Through Dodd-Frank, Congress has expanded the protections available to whistleblowers beyond public issuers. And, it created substantial incentives for people with knowledge of fraud to come forward — not just with evidence of insider trading — as under the SEC’s old whistleblower program, but of any federal securities law violation.
The fact is we get thousands of tips every year. Yet, very few of these tips come from those close to the frauds as they are occurring. We hope that this new whistleblower program will change that.
Today, we are proposing for public comment, rules that define and outline the scope of the whistleblower program, set forth the procedures for applying for awards and the Commission’s procedures for making decisions on claims.
I expect that the combination of new protections and the SEC’s new whistleblower fund to reward valuable whistleblowers will enhance the SEC’s ability to enforce the securities laws and protect investors.
Today’s proposed rule maps out a simple, straightforward procedure for would-be whistleblowers to provide us critical information. And, it clearly conveys how would-be whistleblowers can qualify for an award through a transparent process that provides them a meaningful opportunity to assert their claim to an award.
That’s not to say that this rule doesn’t pose challenges. With the potential for substantial awards comes the possibility for unintended consequences.
The staff, mindful of these challenges, has considered and weighed a number of potentially competing interests that are presented in implementing the statute, and have proposed a rule that takes a common sense approach to interpreting the statute consistent with the Commission’s authority.
For example, the proposed rule seeks to reduce the chance that employees unnecessarily bypass internal compliance programs that their own companies may have established. This is an important issue as our goal is not to, in any way, reduce the effectiveness of a company’s existing compliance, legal, audit and similar internal processes for investigating and responding to potential violations of the securities laws.
The proposed rule would also prevent individuals with certain legal obligations — such as lawyers, auditors and internal compliance personnel — from using their positions to reap rewards. And, the proposed rule would clarify that no award will be provided to people who mastermind the very crime they are reporting.
Further, the proposed rule would make clear that the statute’s whistleblower protections apply to anyone who provides us information about a potential securities law violation, regardless of whether it leads to a successful enforcement action.
Our goal is to create a reasonable, thoughtful and transparent program. For this reason, we very much want to hear from the public, from the whistleblower community, and from those in the compliance field and encourage you to submit public comments on the many questions we pose today.
Before I close, I’d like to recognize the very hard work of the staff. This proposal is extremely thoughtful and demonstrates an enormous amount of effort to address some very difficult policy choices in balancing the need to encourage whistleblowers to come forward without promoting unintended consequences.

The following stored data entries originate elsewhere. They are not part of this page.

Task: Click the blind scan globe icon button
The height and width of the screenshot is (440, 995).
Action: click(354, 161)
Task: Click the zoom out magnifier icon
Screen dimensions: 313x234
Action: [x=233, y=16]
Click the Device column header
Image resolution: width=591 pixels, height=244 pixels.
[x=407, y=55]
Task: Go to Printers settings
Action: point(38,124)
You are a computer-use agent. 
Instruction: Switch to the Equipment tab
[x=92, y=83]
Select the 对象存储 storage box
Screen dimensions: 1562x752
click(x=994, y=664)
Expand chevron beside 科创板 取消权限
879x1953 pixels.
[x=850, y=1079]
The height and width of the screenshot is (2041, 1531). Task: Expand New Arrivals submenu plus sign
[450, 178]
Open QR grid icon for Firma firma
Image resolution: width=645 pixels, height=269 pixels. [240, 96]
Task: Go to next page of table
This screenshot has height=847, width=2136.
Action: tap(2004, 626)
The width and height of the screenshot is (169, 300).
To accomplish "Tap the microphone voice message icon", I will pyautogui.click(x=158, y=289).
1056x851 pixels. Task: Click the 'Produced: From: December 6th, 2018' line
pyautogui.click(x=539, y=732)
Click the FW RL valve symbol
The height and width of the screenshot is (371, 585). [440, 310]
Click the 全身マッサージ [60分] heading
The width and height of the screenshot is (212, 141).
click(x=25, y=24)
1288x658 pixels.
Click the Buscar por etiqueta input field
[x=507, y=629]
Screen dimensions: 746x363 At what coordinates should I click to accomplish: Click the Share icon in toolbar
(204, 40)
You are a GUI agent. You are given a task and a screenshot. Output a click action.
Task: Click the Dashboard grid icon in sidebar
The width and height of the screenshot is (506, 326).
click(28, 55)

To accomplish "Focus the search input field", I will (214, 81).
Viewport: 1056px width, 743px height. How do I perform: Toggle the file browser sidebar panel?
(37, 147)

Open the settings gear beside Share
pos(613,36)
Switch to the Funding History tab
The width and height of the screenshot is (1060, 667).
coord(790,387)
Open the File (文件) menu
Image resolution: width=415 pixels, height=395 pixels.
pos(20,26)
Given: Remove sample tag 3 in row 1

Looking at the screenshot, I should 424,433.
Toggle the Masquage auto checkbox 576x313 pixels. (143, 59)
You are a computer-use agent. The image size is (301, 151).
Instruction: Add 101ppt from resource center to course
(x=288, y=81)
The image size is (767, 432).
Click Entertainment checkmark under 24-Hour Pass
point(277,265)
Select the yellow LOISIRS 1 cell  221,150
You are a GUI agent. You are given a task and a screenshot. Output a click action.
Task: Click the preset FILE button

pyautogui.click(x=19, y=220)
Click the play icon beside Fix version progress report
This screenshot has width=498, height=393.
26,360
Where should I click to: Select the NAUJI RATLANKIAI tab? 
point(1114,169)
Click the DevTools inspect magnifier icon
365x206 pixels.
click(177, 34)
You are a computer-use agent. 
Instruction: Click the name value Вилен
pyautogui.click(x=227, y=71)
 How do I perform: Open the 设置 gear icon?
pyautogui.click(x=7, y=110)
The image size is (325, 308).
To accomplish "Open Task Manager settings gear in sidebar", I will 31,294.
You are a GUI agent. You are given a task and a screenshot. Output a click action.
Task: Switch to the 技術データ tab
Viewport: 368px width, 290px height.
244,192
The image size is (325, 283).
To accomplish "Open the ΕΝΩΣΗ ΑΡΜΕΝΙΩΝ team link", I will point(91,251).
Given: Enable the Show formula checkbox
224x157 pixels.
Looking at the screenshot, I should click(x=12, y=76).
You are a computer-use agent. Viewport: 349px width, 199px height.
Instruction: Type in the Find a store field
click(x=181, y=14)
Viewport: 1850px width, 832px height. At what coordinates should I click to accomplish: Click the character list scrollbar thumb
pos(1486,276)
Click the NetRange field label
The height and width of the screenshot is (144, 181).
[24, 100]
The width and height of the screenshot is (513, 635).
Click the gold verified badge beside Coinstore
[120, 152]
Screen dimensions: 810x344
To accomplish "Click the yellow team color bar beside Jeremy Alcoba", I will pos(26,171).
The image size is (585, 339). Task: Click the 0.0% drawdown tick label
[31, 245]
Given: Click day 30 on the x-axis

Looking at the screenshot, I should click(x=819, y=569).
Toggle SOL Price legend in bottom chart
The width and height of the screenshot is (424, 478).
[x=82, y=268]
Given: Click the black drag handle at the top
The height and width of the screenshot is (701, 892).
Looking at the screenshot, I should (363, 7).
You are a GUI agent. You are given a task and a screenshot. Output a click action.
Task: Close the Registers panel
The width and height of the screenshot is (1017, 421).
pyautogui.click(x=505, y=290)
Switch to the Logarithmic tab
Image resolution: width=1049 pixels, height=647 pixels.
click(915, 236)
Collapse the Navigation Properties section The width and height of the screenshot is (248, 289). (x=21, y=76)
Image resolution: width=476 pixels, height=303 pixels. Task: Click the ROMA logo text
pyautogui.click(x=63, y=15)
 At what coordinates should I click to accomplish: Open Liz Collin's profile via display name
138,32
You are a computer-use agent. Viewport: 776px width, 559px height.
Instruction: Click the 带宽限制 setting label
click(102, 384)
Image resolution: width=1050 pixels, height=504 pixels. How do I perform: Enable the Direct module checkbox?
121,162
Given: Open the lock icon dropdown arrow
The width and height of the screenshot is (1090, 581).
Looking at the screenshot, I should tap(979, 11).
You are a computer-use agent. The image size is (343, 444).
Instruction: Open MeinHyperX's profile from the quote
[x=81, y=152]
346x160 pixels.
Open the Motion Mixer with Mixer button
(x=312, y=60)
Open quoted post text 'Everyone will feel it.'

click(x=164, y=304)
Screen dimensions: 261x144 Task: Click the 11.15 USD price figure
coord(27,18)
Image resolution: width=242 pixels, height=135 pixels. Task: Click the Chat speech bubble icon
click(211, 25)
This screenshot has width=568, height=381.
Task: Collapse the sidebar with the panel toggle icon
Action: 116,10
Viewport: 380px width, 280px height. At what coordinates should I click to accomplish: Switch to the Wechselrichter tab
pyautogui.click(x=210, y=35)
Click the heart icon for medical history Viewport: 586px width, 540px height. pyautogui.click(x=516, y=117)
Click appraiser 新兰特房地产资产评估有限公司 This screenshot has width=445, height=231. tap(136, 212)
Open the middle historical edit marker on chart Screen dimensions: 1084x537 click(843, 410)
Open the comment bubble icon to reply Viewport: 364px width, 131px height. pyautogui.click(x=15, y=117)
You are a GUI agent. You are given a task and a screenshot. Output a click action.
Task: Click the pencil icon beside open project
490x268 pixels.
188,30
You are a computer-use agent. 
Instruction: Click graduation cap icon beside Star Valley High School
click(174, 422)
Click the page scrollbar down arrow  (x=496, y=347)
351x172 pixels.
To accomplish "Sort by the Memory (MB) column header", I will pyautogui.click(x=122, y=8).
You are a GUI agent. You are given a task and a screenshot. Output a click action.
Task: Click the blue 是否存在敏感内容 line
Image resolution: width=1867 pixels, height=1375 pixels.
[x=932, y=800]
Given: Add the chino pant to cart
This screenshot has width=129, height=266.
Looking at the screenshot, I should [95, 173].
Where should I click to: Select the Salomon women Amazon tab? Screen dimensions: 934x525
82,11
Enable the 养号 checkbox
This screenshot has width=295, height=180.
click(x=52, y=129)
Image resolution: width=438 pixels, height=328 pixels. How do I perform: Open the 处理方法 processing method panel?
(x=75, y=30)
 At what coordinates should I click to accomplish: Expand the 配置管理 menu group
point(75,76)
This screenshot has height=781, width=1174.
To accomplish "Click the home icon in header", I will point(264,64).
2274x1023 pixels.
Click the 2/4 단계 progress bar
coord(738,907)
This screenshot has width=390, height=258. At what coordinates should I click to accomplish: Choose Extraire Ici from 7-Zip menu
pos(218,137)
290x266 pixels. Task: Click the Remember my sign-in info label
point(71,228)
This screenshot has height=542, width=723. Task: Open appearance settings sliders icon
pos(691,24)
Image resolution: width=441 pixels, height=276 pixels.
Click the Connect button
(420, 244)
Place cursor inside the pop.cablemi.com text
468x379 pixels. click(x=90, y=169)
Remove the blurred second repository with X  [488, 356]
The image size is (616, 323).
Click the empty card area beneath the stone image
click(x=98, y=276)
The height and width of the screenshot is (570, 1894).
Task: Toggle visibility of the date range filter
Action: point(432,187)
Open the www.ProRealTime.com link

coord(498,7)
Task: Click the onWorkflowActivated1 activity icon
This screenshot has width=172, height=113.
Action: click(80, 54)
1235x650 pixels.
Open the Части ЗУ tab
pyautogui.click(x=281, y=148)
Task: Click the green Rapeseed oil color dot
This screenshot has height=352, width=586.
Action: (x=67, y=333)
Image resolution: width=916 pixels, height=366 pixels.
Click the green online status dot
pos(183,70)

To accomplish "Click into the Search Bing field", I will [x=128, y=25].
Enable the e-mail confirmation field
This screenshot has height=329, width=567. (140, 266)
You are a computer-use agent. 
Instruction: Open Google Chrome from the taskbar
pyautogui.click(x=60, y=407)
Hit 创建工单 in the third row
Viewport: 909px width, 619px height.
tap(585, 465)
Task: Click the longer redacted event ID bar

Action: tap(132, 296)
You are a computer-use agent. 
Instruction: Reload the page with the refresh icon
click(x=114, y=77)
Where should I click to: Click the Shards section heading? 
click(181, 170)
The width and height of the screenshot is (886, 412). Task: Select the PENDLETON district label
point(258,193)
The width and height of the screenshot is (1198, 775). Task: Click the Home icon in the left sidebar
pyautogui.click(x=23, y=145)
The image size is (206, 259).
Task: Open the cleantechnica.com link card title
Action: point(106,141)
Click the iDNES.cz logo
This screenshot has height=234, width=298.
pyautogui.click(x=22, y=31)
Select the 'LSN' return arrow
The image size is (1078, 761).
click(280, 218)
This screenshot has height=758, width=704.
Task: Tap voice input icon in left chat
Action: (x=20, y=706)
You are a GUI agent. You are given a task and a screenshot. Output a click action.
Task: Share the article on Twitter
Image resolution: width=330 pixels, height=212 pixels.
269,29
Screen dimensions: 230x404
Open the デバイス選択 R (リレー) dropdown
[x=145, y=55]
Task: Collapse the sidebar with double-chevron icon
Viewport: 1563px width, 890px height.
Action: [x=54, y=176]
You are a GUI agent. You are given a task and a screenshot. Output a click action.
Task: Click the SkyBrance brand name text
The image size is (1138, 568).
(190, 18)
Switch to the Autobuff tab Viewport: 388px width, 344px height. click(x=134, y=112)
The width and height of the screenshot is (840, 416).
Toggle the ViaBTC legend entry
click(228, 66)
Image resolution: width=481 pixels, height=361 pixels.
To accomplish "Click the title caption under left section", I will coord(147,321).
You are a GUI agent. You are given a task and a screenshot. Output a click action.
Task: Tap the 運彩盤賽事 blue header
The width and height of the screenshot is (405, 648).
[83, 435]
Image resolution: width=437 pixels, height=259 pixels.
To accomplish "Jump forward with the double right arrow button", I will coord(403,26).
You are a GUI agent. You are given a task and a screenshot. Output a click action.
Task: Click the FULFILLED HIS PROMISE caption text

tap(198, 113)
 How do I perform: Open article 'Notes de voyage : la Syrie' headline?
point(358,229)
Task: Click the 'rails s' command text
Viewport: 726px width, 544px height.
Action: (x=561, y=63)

From day one, this effort has been a true partnership between the Division of Enforcement and the Office of General Counsel, and the support from the Division of Risk, Strategy and Financial Innovation has been extremely valuable as well.
I would like to thank the staff of the Division of Enforcement, specifically Rob Khuzami, Lorin Reisner, Adam Storch, David Bergers, Tom Sporkin, Lori Walsh, Sam Waldon, Jordan Thomas, Laurita Finch and Sarit Klein; and the Office of the General Counsel, specifically David Becker, Mark Cahn, Rich Levine, Brian Ochs, Stephen Jung and Brooks Shirey.
I would also like to thank the Division of Risk, Strategy, and Financial Innovation, specifically Adam Glass, Matt Reed and Alex Lee, for their contributions and collaborative efforts. Finally, I would like to thank the other Commissioners and all of our counsels for their collaborative work and comments, which greatly enhanced the proposed rule.
Now I’ll turn the meeting over to Rob Khuzami, Director of the Division of Enforcement, to hear more about the proposal.